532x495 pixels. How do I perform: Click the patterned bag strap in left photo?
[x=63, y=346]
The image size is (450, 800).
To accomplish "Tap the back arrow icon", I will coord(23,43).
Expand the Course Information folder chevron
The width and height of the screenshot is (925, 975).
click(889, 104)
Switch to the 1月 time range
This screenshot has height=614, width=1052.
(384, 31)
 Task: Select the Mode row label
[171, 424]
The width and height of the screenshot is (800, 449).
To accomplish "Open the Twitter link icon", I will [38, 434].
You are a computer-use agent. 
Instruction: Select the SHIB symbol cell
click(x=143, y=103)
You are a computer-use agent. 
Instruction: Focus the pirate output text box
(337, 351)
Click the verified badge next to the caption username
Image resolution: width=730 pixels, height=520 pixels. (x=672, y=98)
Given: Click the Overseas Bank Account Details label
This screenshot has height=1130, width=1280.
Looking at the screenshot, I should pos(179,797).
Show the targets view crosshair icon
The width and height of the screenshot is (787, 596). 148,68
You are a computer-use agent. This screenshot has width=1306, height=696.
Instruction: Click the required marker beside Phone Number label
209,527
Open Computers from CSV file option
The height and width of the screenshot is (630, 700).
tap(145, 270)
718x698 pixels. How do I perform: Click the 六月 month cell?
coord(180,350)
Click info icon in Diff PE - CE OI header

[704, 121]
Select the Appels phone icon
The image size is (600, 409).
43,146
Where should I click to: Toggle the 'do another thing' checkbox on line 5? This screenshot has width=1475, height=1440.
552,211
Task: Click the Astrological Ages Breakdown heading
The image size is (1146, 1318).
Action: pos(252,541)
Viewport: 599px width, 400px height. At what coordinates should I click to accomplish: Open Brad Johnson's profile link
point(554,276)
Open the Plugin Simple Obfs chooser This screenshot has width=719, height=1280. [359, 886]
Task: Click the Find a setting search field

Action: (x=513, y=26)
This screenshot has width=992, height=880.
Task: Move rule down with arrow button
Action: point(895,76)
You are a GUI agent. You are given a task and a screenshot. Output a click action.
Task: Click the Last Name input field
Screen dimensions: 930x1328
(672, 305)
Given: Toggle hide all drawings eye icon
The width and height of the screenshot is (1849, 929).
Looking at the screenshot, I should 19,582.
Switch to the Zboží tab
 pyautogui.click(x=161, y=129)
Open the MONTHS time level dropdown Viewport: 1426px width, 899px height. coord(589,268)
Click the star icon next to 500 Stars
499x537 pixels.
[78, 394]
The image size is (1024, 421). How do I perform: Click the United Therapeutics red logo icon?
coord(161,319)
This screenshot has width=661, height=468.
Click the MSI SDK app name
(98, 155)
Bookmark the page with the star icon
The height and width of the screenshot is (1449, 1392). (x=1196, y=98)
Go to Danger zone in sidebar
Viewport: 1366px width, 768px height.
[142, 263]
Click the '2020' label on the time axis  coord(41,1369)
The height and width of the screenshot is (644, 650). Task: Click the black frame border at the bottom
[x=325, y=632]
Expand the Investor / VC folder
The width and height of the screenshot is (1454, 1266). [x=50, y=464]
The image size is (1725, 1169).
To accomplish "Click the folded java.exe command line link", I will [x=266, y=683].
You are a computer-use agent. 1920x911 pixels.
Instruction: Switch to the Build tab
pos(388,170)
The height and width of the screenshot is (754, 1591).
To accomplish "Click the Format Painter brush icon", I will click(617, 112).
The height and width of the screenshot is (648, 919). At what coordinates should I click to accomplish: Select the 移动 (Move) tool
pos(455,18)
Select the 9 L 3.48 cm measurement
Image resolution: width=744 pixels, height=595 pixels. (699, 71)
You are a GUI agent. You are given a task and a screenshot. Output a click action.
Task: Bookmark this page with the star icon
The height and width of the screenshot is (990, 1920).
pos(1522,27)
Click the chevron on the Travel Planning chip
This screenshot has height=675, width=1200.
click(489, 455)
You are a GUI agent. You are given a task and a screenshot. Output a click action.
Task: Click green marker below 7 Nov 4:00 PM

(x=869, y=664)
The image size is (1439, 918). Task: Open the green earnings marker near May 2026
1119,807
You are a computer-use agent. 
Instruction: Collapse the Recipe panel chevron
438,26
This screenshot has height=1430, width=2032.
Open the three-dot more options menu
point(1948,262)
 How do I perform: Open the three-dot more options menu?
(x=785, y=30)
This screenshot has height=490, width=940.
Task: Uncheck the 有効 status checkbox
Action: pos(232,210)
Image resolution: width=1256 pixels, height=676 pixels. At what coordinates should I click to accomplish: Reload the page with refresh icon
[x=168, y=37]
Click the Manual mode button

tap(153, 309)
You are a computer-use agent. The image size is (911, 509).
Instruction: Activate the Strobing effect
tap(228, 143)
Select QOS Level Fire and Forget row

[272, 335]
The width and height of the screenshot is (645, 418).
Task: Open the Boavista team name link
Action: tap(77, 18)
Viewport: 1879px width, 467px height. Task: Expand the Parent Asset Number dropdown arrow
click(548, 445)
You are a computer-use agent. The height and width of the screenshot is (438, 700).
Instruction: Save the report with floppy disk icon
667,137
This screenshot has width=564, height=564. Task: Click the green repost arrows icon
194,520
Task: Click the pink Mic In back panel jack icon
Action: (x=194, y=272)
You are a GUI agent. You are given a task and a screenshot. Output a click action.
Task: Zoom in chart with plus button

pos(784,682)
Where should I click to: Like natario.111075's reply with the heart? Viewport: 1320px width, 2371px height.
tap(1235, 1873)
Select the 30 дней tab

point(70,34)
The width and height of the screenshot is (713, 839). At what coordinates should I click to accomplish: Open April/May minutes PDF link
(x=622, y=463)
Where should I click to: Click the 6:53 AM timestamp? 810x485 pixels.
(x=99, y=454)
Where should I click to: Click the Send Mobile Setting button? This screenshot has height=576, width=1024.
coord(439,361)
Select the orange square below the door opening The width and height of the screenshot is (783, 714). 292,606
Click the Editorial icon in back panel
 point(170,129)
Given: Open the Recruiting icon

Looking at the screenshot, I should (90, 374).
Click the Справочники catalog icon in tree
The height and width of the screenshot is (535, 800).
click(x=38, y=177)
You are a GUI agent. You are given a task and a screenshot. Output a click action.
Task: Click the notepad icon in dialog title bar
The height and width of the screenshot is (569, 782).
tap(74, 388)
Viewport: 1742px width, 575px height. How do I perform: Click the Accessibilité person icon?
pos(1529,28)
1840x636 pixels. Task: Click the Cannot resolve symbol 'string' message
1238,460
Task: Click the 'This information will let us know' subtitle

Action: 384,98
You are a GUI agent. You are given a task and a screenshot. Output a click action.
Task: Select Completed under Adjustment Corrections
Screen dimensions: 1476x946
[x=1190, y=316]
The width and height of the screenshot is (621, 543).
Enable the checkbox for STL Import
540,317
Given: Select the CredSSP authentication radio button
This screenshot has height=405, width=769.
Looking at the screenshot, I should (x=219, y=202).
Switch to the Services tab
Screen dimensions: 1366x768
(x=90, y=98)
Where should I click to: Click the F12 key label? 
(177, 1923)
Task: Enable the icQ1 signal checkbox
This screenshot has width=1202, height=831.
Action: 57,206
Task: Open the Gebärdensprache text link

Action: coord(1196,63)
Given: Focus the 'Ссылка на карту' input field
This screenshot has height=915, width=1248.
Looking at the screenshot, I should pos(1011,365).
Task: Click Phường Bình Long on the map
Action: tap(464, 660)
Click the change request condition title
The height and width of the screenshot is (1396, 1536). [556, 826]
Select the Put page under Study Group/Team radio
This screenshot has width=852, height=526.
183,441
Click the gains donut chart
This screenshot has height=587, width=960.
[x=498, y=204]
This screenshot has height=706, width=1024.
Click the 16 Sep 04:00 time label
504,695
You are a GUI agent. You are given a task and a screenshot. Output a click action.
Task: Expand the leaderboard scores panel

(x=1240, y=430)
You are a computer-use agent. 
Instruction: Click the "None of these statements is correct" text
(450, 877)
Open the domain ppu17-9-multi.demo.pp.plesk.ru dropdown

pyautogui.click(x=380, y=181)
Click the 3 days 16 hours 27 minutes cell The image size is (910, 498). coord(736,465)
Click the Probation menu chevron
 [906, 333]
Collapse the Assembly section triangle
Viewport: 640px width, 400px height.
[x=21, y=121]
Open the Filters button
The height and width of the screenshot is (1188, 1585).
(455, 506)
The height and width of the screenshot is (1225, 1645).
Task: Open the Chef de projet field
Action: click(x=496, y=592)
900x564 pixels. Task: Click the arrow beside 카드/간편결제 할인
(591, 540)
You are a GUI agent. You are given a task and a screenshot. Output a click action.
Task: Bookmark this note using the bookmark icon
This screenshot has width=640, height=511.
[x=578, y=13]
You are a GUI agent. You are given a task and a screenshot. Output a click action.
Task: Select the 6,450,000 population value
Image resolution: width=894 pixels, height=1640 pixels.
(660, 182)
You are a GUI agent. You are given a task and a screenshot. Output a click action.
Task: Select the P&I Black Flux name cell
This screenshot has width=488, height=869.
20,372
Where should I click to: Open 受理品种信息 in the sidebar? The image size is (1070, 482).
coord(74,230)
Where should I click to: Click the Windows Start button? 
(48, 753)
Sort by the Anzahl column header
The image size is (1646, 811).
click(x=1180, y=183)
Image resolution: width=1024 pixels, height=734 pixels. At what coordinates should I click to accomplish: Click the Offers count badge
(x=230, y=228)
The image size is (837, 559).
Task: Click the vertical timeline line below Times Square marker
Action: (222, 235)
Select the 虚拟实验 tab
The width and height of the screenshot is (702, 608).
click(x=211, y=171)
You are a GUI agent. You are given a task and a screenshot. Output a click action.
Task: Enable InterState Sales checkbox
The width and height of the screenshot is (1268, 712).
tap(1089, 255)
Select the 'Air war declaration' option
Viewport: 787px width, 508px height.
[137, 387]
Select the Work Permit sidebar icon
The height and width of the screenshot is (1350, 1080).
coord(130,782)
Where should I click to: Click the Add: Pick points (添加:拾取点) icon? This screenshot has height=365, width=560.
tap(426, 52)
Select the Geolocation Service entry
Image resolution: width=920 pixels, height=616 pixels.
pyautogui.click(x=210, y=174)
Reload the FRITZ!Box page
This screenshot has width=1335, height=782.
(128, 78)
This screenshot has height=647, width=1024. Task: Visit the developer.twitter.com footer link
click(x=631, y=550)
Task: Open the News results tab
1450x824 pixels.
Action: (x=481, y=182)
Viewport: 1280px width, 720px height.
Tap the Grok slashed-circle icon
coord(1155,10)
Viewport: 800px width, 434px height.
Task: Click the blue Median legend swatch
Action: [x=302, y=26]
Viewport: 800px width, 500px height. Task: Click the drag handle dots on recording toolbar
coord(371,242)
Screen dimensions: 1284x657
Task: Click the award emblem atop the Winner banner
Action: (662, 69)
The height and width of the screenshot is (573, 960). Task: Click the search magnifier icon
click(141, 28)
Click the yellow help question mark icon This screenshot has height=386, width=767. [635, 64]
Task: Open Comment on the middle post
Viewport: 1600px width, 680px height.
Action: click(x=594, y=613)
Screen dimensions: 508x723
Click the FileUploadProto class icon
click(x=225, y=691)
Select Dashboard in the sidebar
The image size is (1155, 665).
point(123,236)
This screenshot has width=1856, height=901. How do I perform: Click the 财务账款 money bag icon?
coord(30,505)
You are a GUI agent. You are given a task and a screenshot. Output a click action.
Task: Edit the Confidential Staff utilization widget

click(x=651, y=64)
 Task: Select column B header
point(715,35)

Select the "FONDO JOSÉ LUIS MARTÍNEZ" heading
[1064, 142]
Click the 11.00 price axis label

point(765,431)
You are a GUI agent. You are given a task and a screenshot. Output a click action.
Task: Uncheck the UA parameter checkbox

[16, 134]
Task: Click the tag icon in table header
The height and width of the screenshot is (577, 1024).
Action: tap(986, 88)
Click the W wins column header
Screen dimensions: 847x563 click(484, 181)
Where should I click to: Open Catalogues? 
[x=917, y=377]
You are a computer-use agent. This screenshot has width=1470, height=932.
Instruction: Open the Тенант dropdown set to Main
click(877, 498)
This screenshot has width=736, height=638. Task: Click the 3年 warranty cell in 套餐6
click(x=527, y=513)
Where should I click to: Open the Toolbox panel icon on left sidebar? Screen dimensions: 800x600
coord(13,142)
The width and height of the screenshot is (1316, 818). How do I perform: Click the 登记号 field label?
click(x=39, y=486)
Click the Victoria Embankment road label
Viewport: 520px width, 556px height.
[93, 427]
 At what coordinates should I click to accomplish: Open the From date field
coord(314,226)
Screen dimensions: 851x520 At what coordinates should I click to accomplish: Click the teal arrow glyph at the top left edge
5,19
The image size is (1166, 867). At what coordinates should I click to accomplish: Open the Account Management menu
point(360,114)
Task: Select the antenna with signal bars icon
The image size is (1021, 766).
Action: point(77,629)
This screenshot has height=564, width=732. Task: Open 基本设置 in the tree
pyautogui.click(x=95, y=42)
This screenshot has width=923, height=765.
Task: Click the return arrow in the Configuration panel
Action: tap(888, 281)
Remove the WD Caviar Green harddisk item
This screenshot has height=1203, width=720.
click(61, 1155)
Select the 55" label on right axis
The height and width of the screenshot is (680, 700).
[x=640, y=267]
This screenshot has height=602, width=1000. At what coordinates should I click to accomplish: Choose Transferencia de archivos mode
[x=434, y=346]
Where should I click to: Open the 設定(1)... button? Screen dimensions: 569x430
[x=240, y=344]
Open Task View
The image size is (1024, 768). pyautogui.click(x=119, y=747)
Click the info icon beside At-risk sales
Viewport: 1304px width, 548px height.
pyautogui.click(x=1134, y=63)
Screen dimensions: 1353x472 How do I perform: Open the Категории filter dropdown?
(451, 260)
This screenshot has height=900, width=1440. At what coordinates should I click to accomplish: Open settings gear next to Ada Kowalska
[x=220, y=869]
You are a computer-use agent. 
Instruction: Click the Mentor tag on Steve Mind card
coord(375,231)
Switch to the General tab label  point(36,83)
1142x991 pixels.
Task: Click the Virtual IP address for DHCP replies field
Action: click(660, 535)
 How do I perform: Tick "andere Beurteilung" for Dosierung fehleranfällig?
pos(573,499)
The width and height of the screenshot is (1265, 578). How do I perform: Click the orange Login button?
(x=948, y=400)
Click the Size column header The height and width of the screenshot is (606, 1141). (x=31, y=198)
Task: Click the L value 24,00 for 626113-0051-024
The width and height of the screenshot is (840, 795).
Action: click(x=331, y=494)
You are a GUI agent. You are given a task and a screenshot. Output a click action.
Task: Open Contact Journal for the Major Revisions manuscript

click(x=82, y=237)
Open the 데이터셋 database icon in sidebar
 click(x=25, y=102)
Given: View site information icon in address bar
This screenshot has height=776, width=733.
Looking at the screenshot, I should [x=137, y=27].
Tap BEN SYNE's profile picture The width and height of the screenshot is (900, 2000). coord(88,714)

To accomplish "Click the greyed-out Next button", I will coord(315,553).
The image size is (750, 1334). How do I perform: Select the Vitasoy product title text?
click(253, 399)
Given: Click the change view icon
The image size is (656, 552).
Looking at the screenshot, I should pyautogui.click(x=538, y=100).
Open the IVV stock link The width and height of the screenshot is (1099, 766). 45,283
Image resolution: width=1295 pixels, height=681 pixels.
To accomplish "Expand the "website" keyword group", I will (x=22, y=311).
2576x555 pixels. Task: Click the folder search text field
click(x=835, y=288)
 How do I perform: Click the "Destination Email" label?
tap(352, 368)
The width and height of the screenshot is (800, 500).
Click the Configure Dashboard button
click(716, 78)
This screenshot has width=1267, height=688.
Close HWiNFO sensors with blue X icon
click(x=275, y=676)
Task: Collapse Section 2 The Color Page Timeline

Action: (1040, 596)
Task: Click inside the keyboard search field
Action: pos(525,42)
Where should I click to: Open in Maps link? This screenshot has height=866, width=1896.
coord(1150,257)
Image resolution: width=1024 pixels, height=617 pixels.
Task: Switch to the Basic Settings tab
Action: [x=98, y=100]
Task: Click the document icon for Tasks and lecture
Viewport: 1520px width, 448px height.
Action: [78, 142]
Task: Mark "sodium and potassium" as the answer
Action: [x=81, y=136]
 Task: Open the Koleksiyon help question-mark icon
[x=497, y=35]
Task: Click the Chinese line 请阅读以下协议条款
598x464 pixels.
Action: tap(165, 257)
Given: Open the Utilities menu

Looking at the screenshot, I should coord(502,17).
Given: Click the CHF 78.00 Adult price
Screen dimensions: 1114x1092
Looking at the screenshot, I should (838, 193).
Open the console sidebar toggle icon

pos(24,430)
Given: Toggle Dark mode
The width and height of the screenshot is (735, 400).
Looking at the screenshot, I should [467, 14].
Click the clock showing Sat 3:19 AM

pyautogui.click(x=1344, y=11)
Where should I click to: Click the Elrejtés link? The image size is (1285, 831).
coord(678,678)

What to work on:
Return only the number of lines in the listing that contain the word "under".

Result:
2